Voters in the city-state of Bremen will head to the polls on 14 May to elect a new parliament. The election outcome will decide which parties could enter government coalition talks and decide the city’s energy and climate policy for the coming years. It will also have an impact on federal policy due to Bremen's seats in the Bundesrat, Germany’s upper house of parliament representing its 16 states. Regional elections are often decided based on regional issues. In a recent poll conducted in Bremen by public broadcaster ZDF, only 12 percent of respondents identified climate action as the most important issue in the city-state, while 46 percent named education policy and 28 percent transport policy. However, national politics and fighting over policy often make a crucial difference also at the state level, especially in tight elections.
Bremen’s governments have been led by an SPD mayor for decades, with the party’s Andreas Bovenschulte running for re-election in May. He is popular among voters and has governed since 2019 in a coalition with the Greens and the Left Party, which according to political analysts has a good chance of being renewed after the election. Polls show the SPD and the conservative Christian Democrats (CDU) in a neck-and-neck race. Public broadcaster ARD showed the Social Democrats in the lead with 30 percent, followed by the CDU with 27 percent.

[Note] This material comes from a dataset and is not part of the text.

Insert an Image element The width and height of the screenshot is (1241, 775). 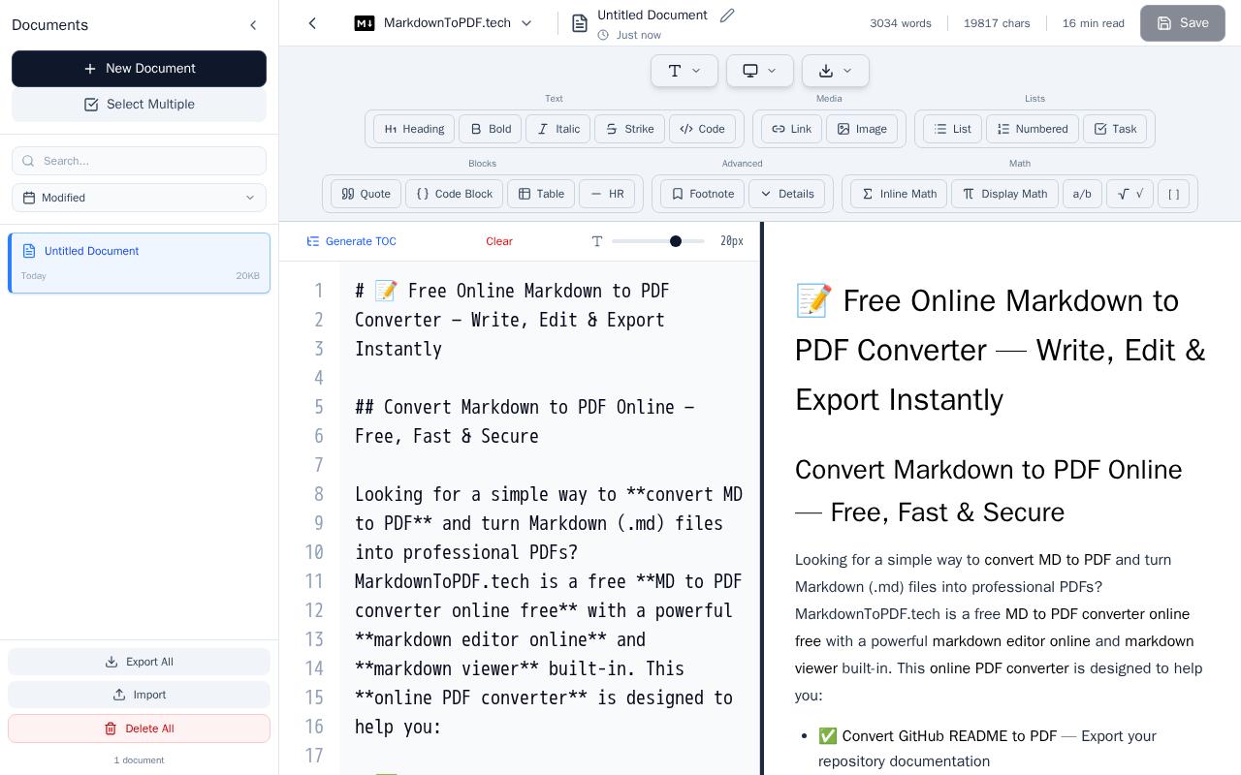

The FDP could struggle to surpass the 5 percent threshold to enter parliament. The Green Party has suffered the greatest losses in popularity since an earlier poll in mid-April, dropping four percentage points to 13 percent.
This could in part be due to the party’s troubles at the national level. The Greens have come under fire in recent weeks due to a controversial heating transition law from economy and climate action minister Robert Habeck. The row over plans for a de facto ban on oil and gas heaters from 2024 has shown an increasing polarisation of the public over the transition to climate neutrality. The image of a “party of bans” – which had clung to the Greens for years but it had hoped to have overcome – is back.

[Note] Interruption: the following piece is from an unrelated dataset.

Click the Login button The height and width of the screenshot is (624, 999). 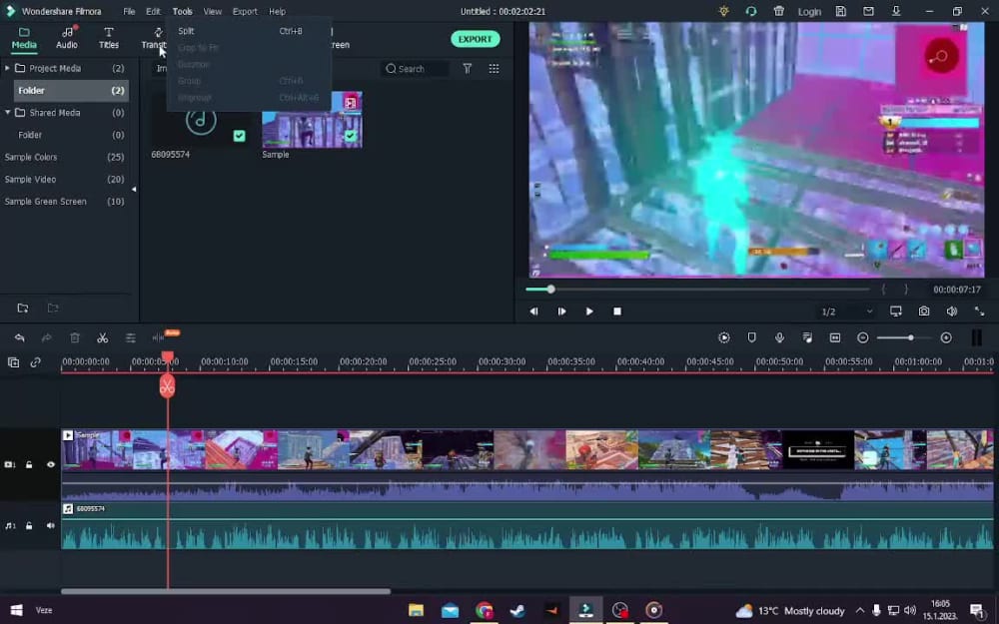(x=809, y=11)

Habeck is also under pressure from the media and the opposition after his state secretary, Patrick Graichen, failed to disclose early in the process that the ministry's appointee to head the government-owned German Energy Agency (dena) was his best man at his wedding. Graichen was part of the selection committee for the post. In a parliamentary committee hearing, Habeck came out in support of his state secretary. “Of course, it is legitimate to ask whether the mistake is so serious that I have to dismiss state secretary Graichen. And, of course, I asked myself this question. I have answered it in the negative,” he told MPs, according to a written statement.
“In the short term, it will be difficult to get out of this slump,” researcher Wolfgang Schroeder of the Berlin Social Science Centre told Süddeutsche Zeitung. Schroeder said distancing themselves from climate activists with more drastic actions, like those from the group "Last Generation," could help the Greens. The group has angered large parts of the population when its activists glued themselves to streets or threw paint at artworks. The Greens “might lose a few activists that way,” Schroeder said, “but they could build up or win back trust in the middle” of society.

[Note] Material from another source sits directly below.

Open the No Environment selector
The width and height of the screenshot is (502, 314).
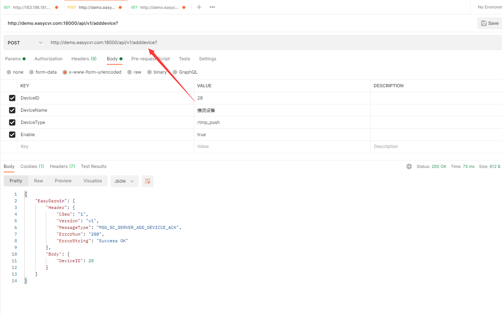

At an election campaign event in the northern city-state, federal finance minister Christian Lindner from the Free Democrats (FDP) criticised the incumbent government of Bremen, which includes Lindner’s federal government coalition partners, the SPD and the Green Party, for “declaring climate change a general crisis for the next years and decades to bypass the debt brake,” according to a dpa (news agency) report published in Die Welt.
The government of the highly indebted city-state has recently agreed on a 2.5-billion-euro package for a climate-friendly transformation of the state’s economy, which is dependent on a loan that federal minister Lindner must approve. Lindner, who has been critical of taking on debt to finance climate action at the federal level, said the prospect of bypassing the debt brake, a national cap on borrowing, “worries me greatly,” adding that “interest rates don’t care why the debt has been taken on.”
After the election in city state Bremen, domestic politics in Germany is likely to be dominated by two other state elections at the end of the year, when both Hesse and Bavaria head to the polls. The elections in the two much larger and wealthier states in southern Germany are scheduled to take place simultaneously on 8 October.